(Stated problem A): In the money diary, what was the total bill for the brunch in Serangoon?
(Stated problem B): Repeat word for word the part of the money diary that starts at the words "Paycheck Amount: I" and ends after "for by my dad.".

* begin Article *

Editor's note: All prices have been converted to U.S. dollars.
Occupation: Flight Attendant
Industry: Commercial Aviation
Income: $39,000 from work, but I also get $26,400/year ($2,200/month) from the trust fund my late dad set up for me.
Paycheck Amount: I get paid five times a month, with the amounts varying according to my roster. On average, it comes to $3,250/month.
Condo Maintenance Fee: $250 (I live with my mum in a two-bedroom/two-bathroom condo. The unit, bought for $600,000, is owned by me and was entirely paid for by the money my dad left me, so I have no housing loan or rent to pay.)
Car Payment: $500
Student Loans: I have a degree in journalism, but the cost (about $15,000) was paid for by my dad.
Central Provident Fund: 20% of my salary ($650), with a 17% match from my employer
Mom's Expenses: $750
TV, Phone, & Wifi: $180
Electricity & Water: $60
Savings: $2,500 (This amount is nonnegotiable to me, leaving me with $560/month for my own expenses. My boyfriend and I are saving up to buy a place of our own, and I dip into my savings only for big expenses such as holidays.)
2 a.m. — It's Saturday, and my mum picks me up from the airport after I arrive. My company pays for the cabs we take to/from Changi Airport for flights that depart/arrive at unearthly hours, but my mum insists on dropping me off/picking me up every time. I'm an only child, and we're extremely close. The flight took only seven and a half hours, but taking into account prep and traveling time, I've been at work for close to 12 hours. When I finally get home, I wash up, remove my full face of makeup, and promptly knock out.
10 a.m. — My mum drops me off at a cafe in Serangoon, where I meet my boyfriend, T., and his daughter for brunch. I'm exhausted but excited — I get to spend the weekend in Singapore! The three of us order the cafe's signature breakfast platter (scrambled eggs, sausage, bacon, pan-fried mushrooms, brioche, and mesclun salad with cherry tomatoes), pan-fried salmon with an onsen egg and avocado on quinoa, a beef burger with French fries, and honey paprika chicken wings. T. gets a flat white while I order an apple peach kiwi mango lime juice. T. gets the bill ($65.90) before we leave and then drops his daughter off with her mom.

* end Article *
* begin Data extract *

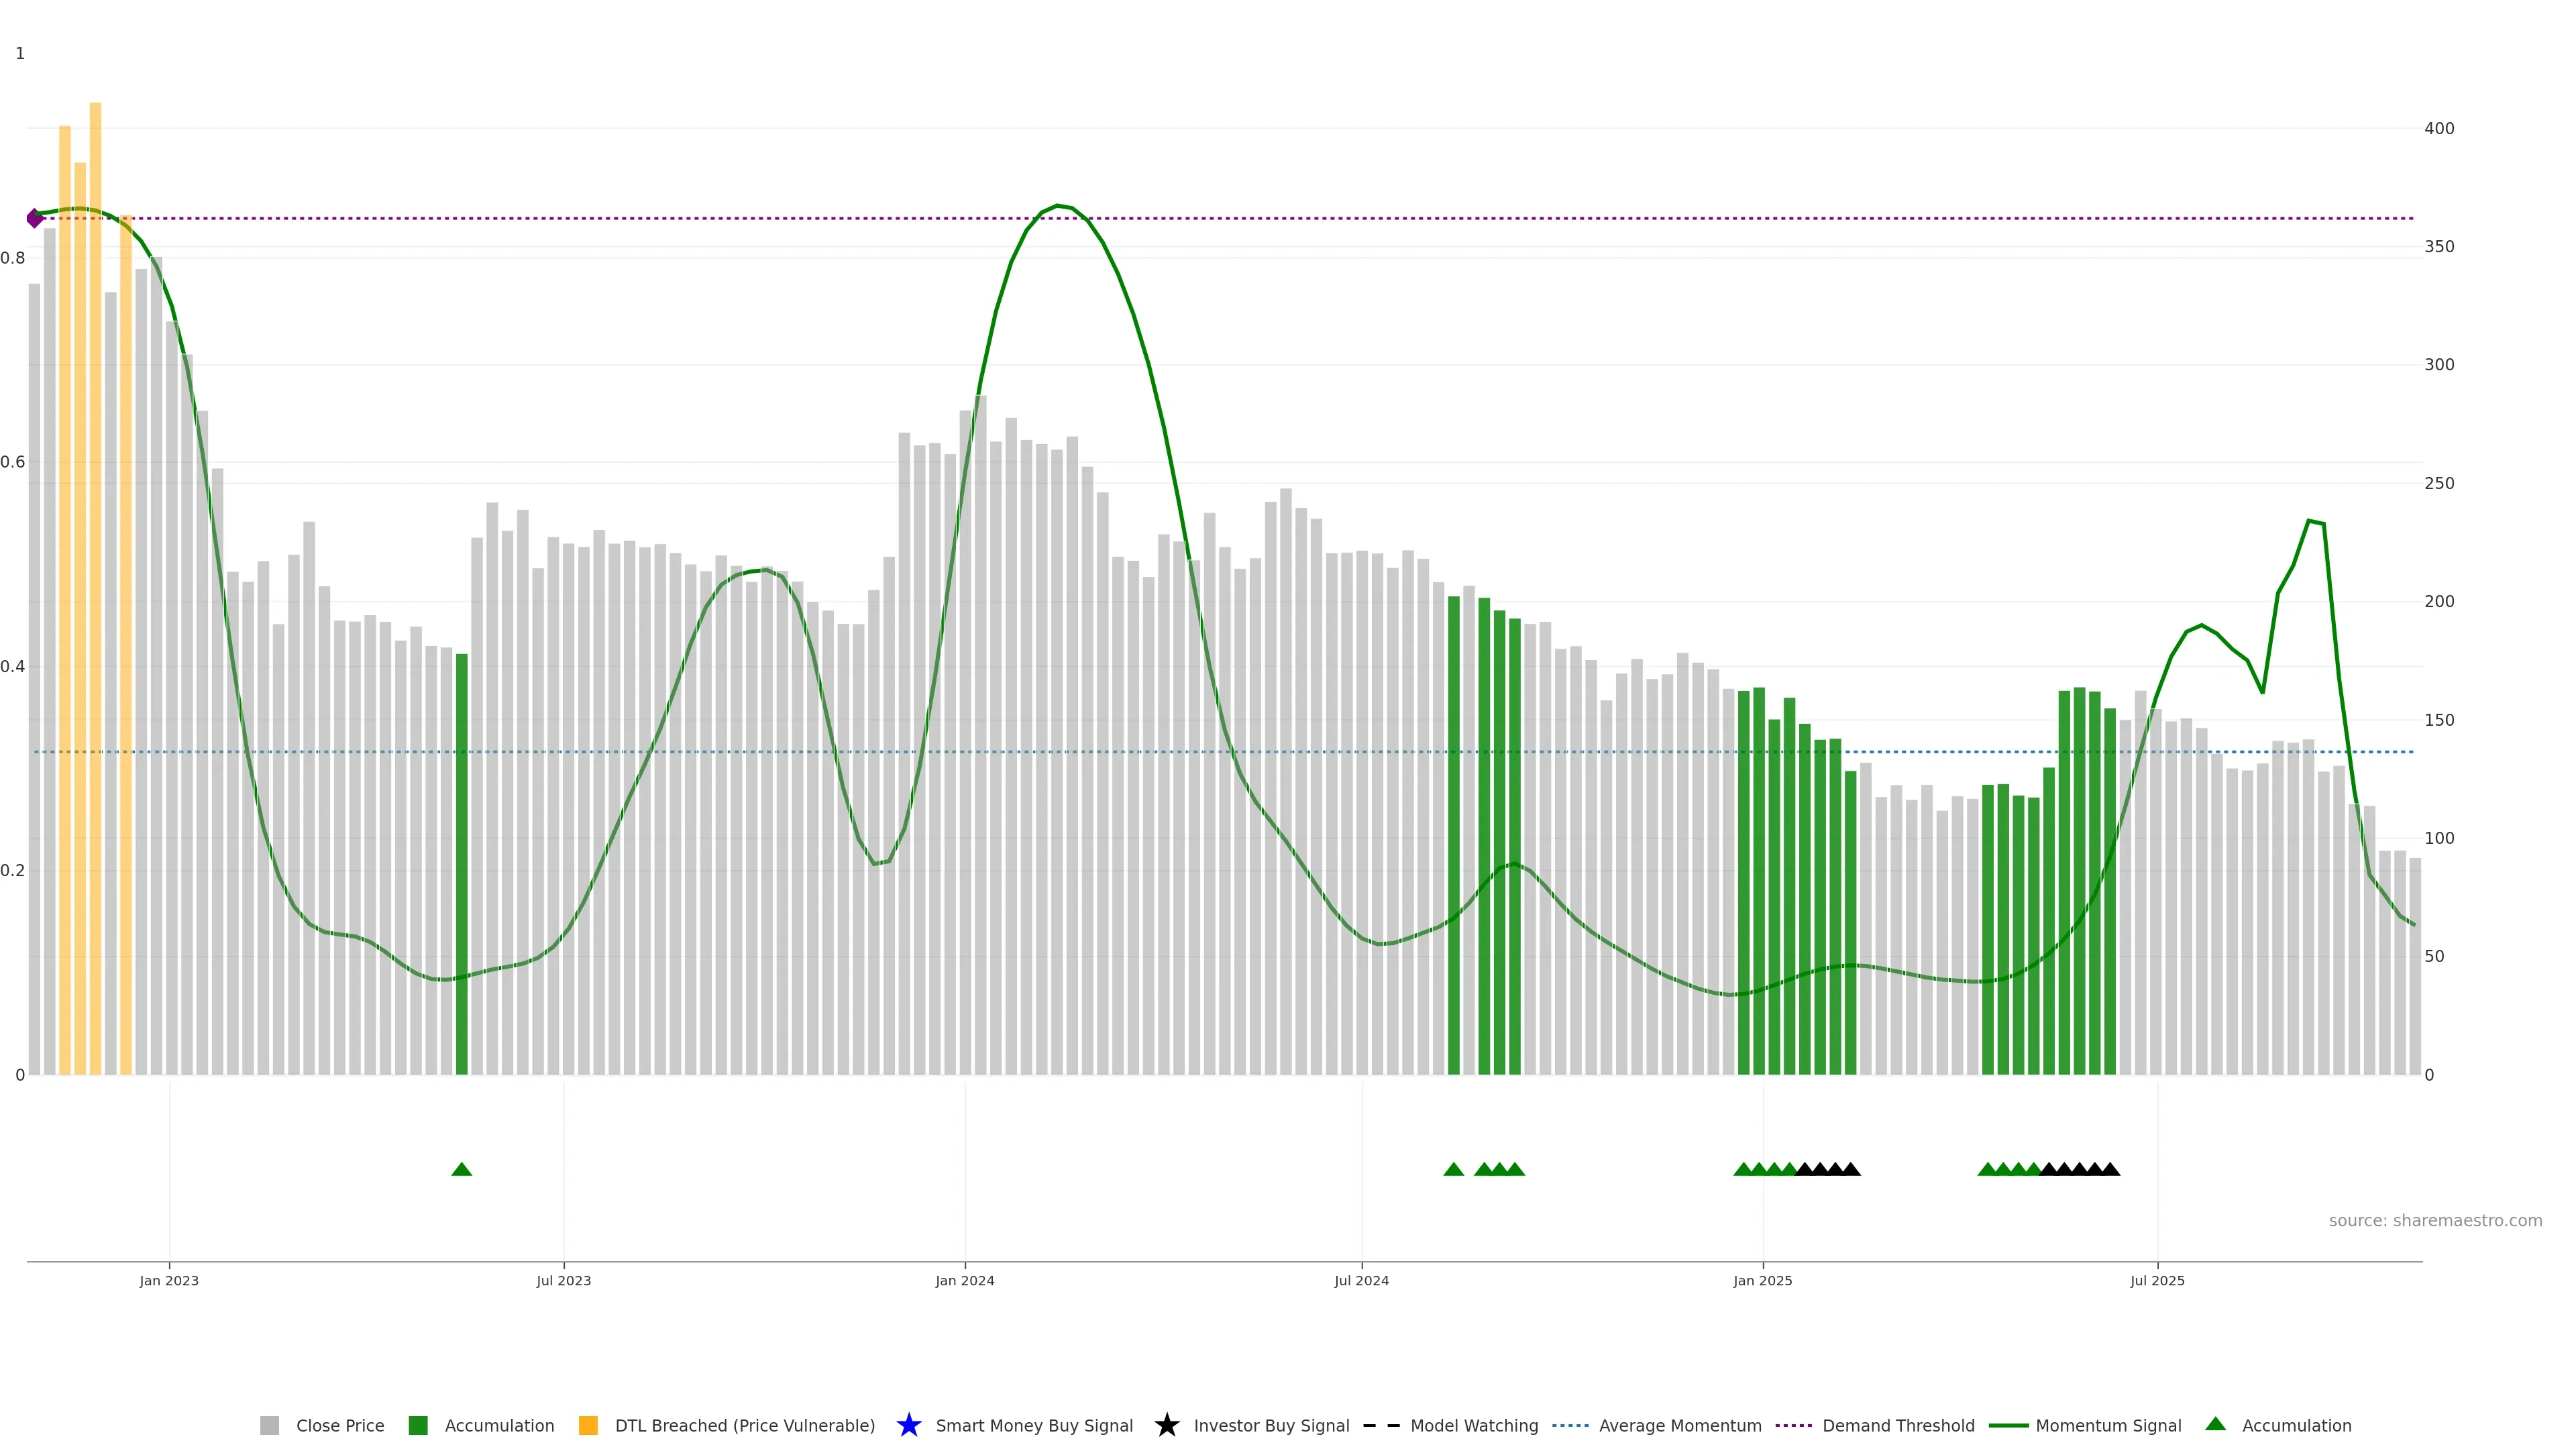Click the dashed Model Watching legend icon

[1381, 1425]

* end Data extract *

(Final result A): $65.90

(Final result B):
Paycheck Amount: I get paid five times a month, with the amounts varying according to my roster. On average, it comes to $3,250/month.
Condo Maintenance Fee: $250 (I live with my mum in a two-bedroom/two-bathroom condo. The unit, bought for $600,000, is owned by me and was entirely paid for by the money my dad left me, so I have no housing loan or rent to pay.)
Car Payment: $500
Student Loans: I have a degree in journalism, but the cost (about $15,000) was paid for by my dad.